**ИСХОДНЫЙ ФРАГМЕНТ**
- - - -

2. Ваза без глаз, но с носом и ртом; в ушах – четыре отверстия, украшенные бронзовыми кольцами; бронзовая цепочка, прикрепленная к ушам, свисает до груди.
3. Ваза с носом и ртом, но без глаз; уши с двумя отверстиями; серьги из бронзы с янтарными бусами. В этой вазе была найдена железная брошь.
4. Ваза с ушами без отверстия; глаза, длинный нос, рот и борода; пояс показан точками.
5. Урна с носом, глазами и ртом с зубами; уши с шестью отверстиями; каждое украшено бронзовым кольцом, на котором множество маленьких колечек из того же металла.
6. Урна без глаз и рта, но с заостренным носом; два уха, каждое с четырьмя отверстиями, которые украшены железными кольцами.
7. Очень грубая урна с глазами и носом, но без рта; уши без отверстий.
8. Урна с глазами, носом и ртом; но уши без отверстий.
9. Урна с глазами, ртом и носом; уши с тремя отверстиями.
10. Урна с носом и глазами; рта нет; вокруг вазы прикреплено железное кольцо.

- - - -

**ПОСТАНОВКА ЗАДАЧИ**
Определите, соответствуют ли исходному фрагменту об урнах утверждения (a), (b) и (c). Для каждого ответьте «да» или «нет» и приведите точную цитату из фрагмента, на которой основан ответ.
(a) В вазе, где у серёг есть янтарные бусы, нашли железную брошь.
(b) У урны с заострённым носом отверстия в ушах украшены бронзовыми кольцами.
(c) У вазы с бородой пояс показан линиями.
Материал, помещённый после фрагмента, для работы не понадобится.

**ИСХОДНЫЕ МАТЕРИАЛЫ**
- - - -

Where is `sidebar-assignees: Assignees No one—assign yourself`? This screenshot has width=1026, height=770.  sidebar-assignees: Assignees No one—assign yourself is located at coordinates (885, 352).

- - - -

**ОТВЕТ НИЖЕ**
(a) Да: «серьги из бронзы с янтарными бусами. В этой вазе была найдена железная брошь».
(b) Нет: «два уха, каждое с четырьмя отверстиями, которые украшены железными кольцами».
(c) Нет: «пояс показан точками».